The food stamp dole was just raised 21% across the board. If they have kids, the non-working classes are grabbing another $300 a month in welfare per child.

But making token payments on their student loans will destroy their lives.

One of the subjects they used to require in some high schools in Massachusetts was Latin. I can’t read Cicero in the original, but I still recall certain phrases, one of which is:

“Caveat emptor.” Let the buyer beware.

I don’t know how much Chasten Buttigieg owes, but he graduated from the University of Wisconsin-Eau Claire, with a double major in global studies and theater.

Then he picked up a master’s in education from DePaul University. And as if that weren’t enough, according to his Wikipedia bio, he was a “Fellow” at Harvard’s Institute of Politics — Camelot High, where Sonny McDonough said people went to learn how to lose elections.

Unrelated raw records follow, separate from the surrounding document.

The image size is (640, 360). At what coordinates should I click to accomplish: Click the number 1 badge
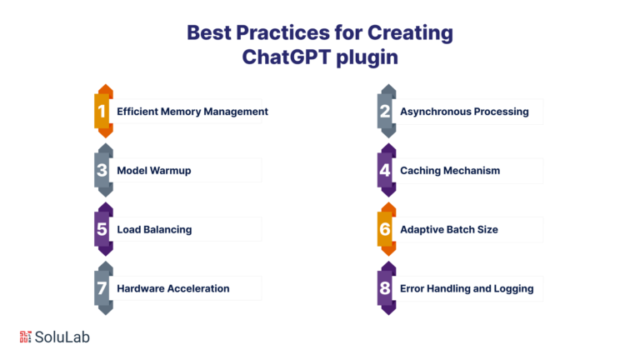click(103, 111)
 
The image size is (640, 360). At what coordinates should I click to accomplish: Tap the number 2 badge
click(387, 111)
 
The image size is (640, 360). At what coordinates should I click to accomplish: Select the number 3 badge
click(103, 170)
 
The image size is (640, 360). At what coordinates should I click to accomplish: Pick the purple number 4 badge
click(387, 170)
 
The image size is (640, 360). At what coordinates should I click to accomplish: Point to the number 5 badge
click(103, 229)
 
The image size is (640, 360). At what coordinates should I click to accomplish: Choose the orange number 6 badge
click(387, 229)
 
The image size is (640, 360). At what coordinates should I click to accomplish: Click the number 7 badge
click(103, 288)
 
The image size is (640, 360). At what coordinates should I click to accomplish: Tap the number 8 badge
click(387, 288)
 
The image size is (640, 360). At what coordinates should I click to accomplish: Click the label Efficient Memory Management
click(192, 112)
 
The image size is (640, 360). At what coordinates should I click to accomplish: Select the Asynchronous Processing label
click(464, 112)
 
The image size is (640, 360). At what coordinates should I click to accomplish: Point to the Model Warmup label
click(154, 171)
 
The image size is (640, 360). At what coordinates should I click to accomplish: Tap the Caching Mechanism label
click(450, 171)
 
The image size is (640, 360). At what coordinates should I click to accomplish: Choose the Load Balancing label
click(154, 229)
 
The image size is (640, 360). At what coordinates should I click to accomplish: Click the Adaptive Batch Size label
click(449, 229)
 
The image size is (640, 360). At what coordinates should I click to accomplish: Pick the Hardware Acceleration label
click(173, 288)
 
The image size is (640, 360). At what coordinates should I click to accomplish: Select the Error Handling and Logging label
click(467, 288)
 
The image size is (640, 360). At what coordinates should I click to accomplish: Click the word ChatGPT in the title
click(286, 57)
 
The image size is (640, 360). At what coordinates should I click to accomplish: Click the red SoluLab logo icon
click(25, 337)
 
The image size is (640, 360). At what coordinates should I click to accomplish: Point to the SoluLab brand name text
click(62, 337)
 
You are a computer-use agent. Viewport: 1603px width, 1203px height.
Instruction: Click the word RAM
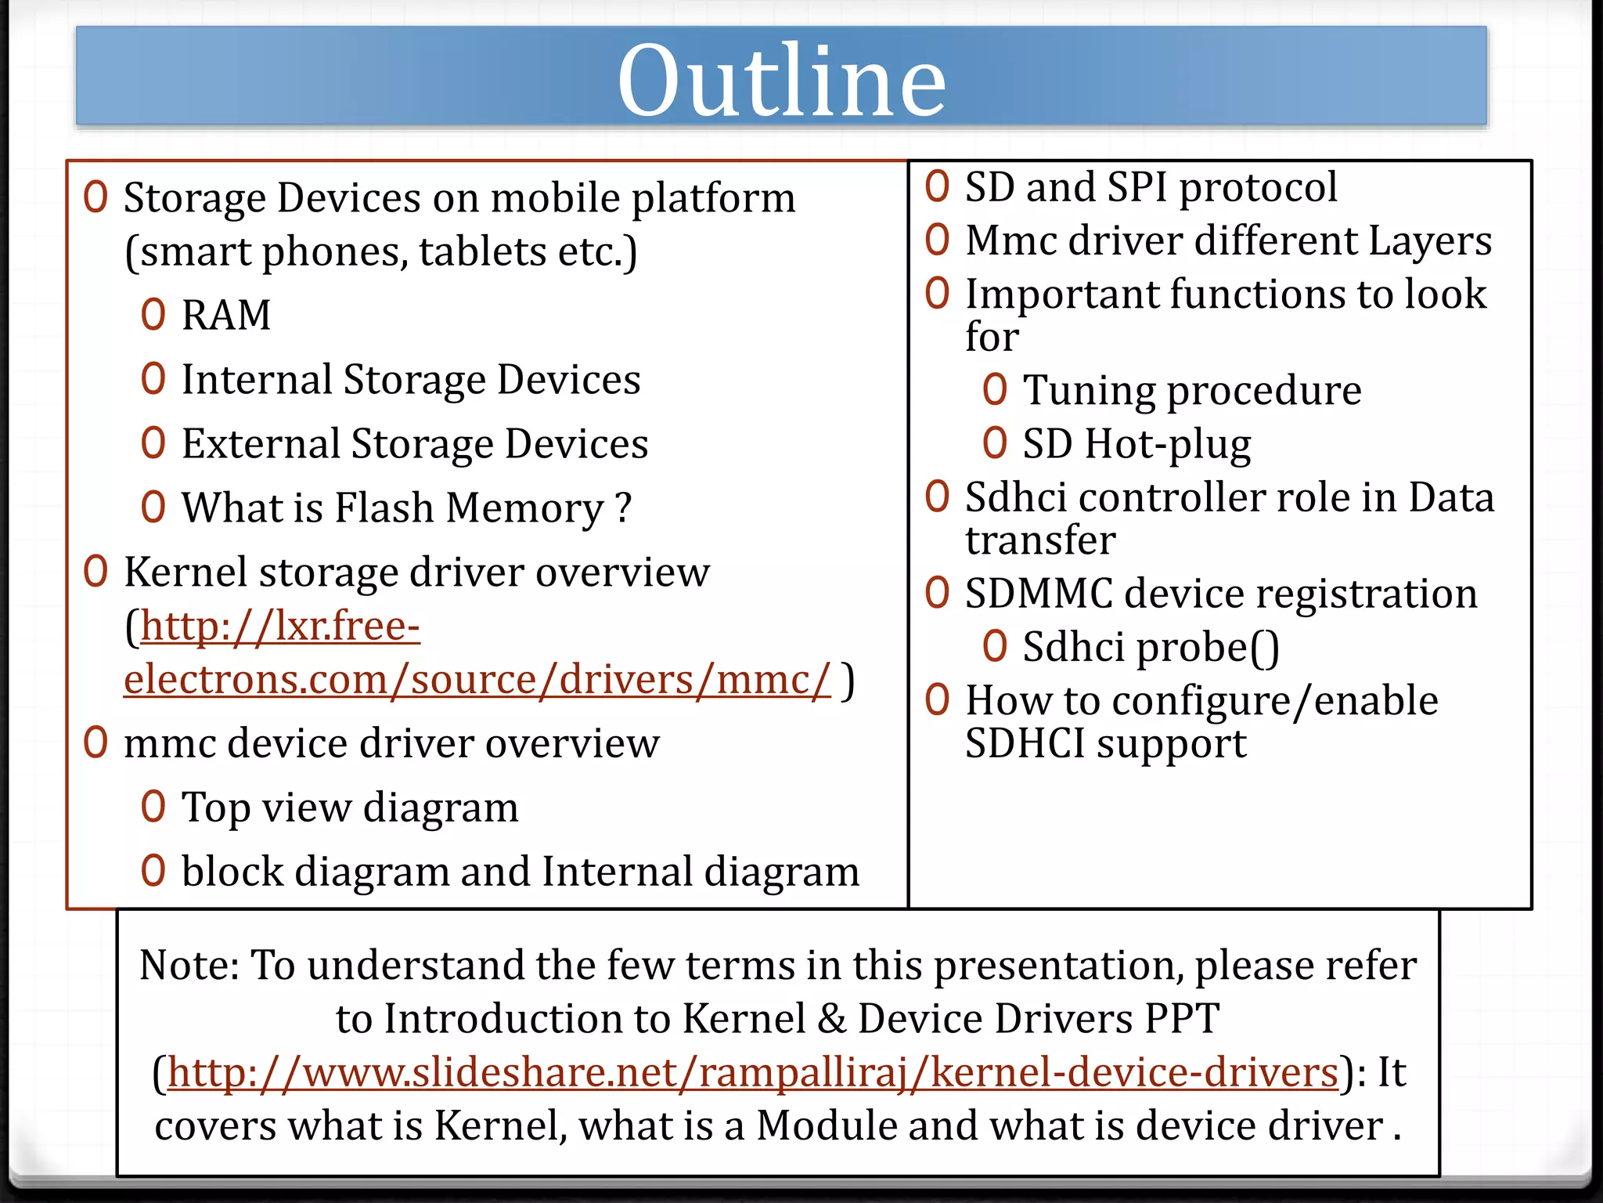tap(226, 315)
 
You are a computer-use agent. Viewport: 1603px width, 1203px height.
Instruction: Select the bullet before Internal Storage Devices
tap(153, 379)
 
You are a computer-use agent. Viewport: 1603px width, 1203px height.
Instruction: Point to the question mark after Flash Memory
tap(624, 508)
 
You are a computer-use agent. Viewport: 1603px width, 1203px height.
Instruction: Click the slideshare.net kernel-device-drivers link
tap(752, 1071)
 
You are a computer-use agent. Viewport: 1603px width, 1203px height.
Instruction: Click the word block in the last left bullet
tap(232, 871)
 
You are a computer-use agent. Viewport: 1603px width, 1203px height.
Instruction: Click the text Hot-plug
tap(1168, 444)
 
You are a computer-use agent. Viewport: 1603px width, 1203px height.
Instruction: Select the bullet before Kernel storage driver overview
tap(95, 572)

Given the demographic profile of most of these student-loan goldbricks, you’d assume that Dementia Joe’s caregivers would be all in on keeping this scam going. So it must poll very badly — among everyone who either didn’t go to college, or paid their own way or their kids’, or who actually didn’t major in … global studies and theater.

When taxpayers hear these grifters whining that we should pick up the tab for their phony-baloney degrees, after saying “Caveat emptor,” we ask ourselves the obvious questions:

If you get your college loans paid off, can I not pay back some of the money I owe? My mortgage perhaps? My credit card bills, or truck payment? My real-estate taxes? My winter vacation? And if I did pay my own way through school, am I now eligible for … reparations?

As a texter on my radio show said, “My car needs an oil change. Will you pay for it?”

One old timer mentioned that he was coming up on his 72nd birthday. He has a 401(k) retirement account, and so will be required to begin making withdrawals. It’s a federal mandate, not because the feds care about your golden years, but because they want their cut – in the income taxes you’ll owe on the disbursement.

Remember, unlike student loans, nothing in your 401(k) is borrowed money. You put everything in. But the feds will grab your money because … you turned 72.

“I don’t want to pay those taxes,” my caller said. “If these people don’t have to pay back money that’s not even theirs, why should I have to pay taxes on my own money?”

That’s a question nobody ever asked Chasten Buttigieg at Camelot High.